**Texte à lire:**
Bonjour. Tu es passé par les Beaux-arts et les Arts Déco. Pour toi, le passage par l'école était obligatoire?
Boulet: Bonjour. Je pense que ce n'est pas un passage obligatoire dans la mesure où plein de gens sont autodidactes et très talentueux. Ils y arrivent sans avoir besoin de cette béquille. Mais je ne pense pas que j'étais quelqu'un de spécialement doué à la base. J'ai eu besoin de la formation scolaire. Elle m'a permis totalement de me déniaiser au niveau du dessin et de la narration. Sans ça, j'aurai pu peut-être arriver à faire de la bd un jour mais j'aurai vraiment mis 20 ans de plus. Ca m'a vraiment permis d'accélérer les choses. Je pense que ça peut être très utile pour certaines personnes.
Dans une interview précédente, tu reprenais les propos de Simon Hureau qui disait que, parmi les auteurs, il y a les doués et les acharnés. Te considérant comme un acharné, tu aurais pu passer outre.
B.: Oui, je pense que j'aurai continué. Mais là, en dessin, on apprend beaucoup, en narration aussi. On acquiert du métier au fur et à mesure. Il y a des gens qui arrivent à s'enseigner à eux mêmes, des autodidactes. Je n'en suis pas forcément un. J'apprends au contact des autres. Etre en école, ça m'a permis d'être en contact avec plein de gens qui apprenaient et donc, qui me montraient des chemins pour apprendre. J'étais élève en même temps que Reno, Lisa Mandel, Lucie Albon, Natacha Sicaud, Matthieu Sapin, Erwan Surcouf, de plein de gens comme ça qui travaillent tous dans la bd maintenant. Et quand tu les côtoies, ça enrichit forcément énormément.
Tu as déjà une douzaine d'albums derrière toi. Te considères-tu encore comme un jeune auteur?
B.: Oui, vraiment. J'ai toujours travaillé en dilettante. Je ne me suis pas posé énormément de questions. J'ai fait mes albums comme ils venaient, comme on écrit au fil de la plume.

**Consigne:** Restituez à l'identique, dans l'entretien ci-dessus, tout ce qui va de « B.: Oui, je » jusqu'à « enrichit forcément énormément. ».

**Données fournies:**

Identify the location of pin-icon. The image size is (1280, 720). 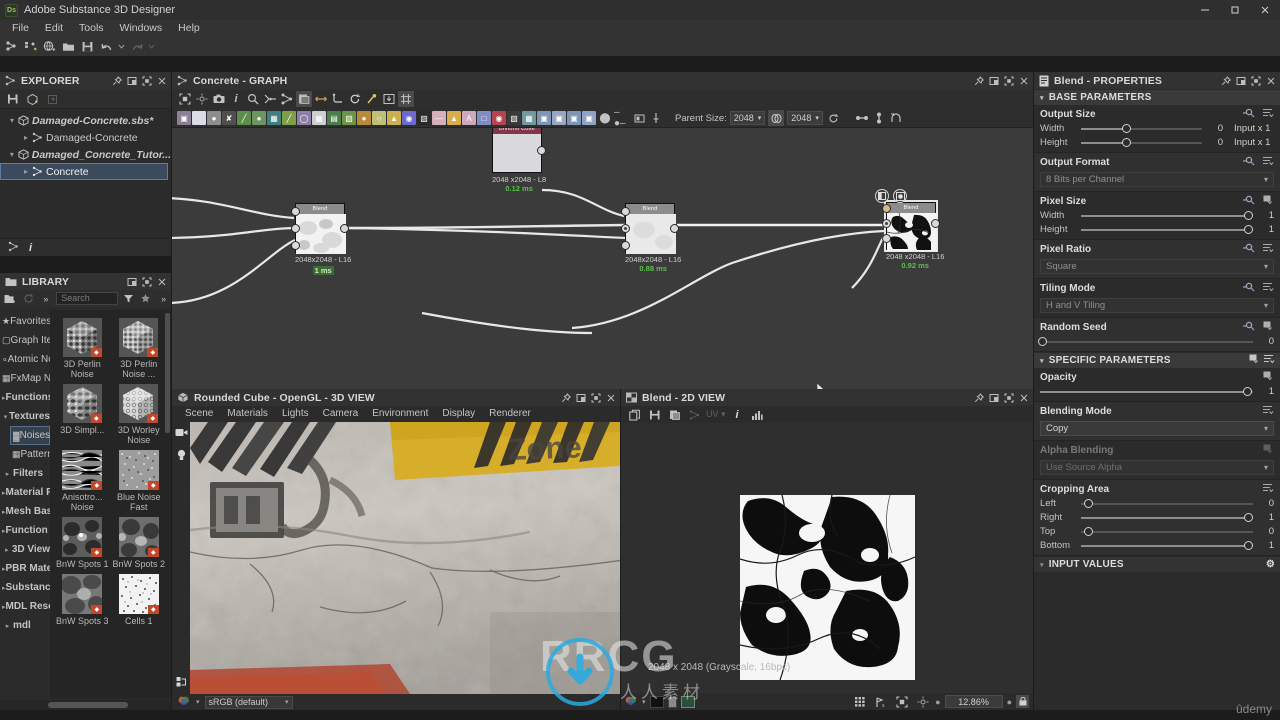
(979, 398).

* * *

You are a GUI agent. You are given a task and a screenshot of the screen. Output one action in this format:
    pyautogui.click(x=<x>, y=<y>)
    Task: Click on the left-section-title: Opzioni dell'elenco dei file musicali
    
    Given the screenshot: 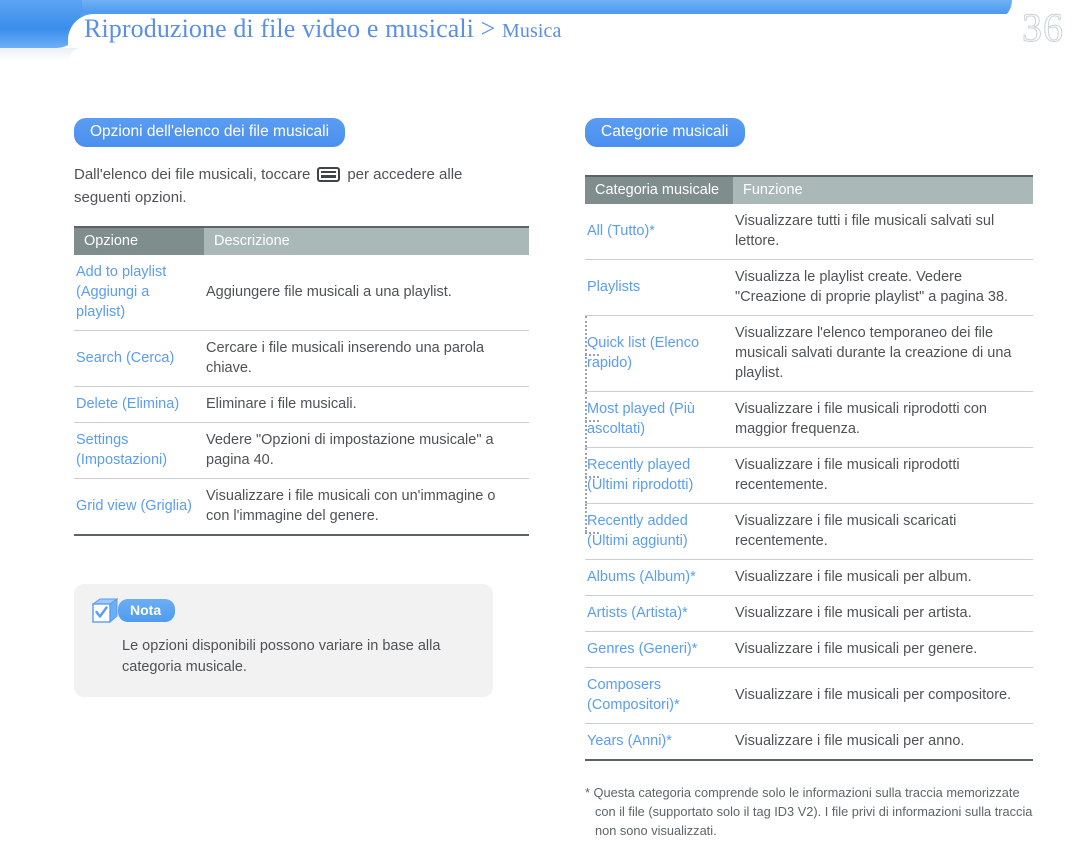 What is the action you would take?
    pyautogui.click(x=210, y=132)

**Réponse attendue:**
B.: Oui, je pense que j'aurai continué. Mais là, en dessin, on apprend beaucoup, en narration aussi. On acquiert du métier au fur et à mesure. Il y a des gens qui arrivent à s'enseigner à eux mêmes, des autodidactes. Je n'en suis pas forcément un. J'apprends au contact des autres. Etre en école, ça m'a permis d'être en contact avec plein de gens qui apprenaient et donc, qui me montraient des chemins pour apprendre. J'étais élève en même temps que Reno, Lisa Mandel, Lucie Albon, Natacha Sicaud, Matthieu Sapin, Erwan Surcouf, de plein de gens comme ça qui travaillent tous dans la bd maintenant. Et quand tu les côtoies, ça enrichit forcément énormément.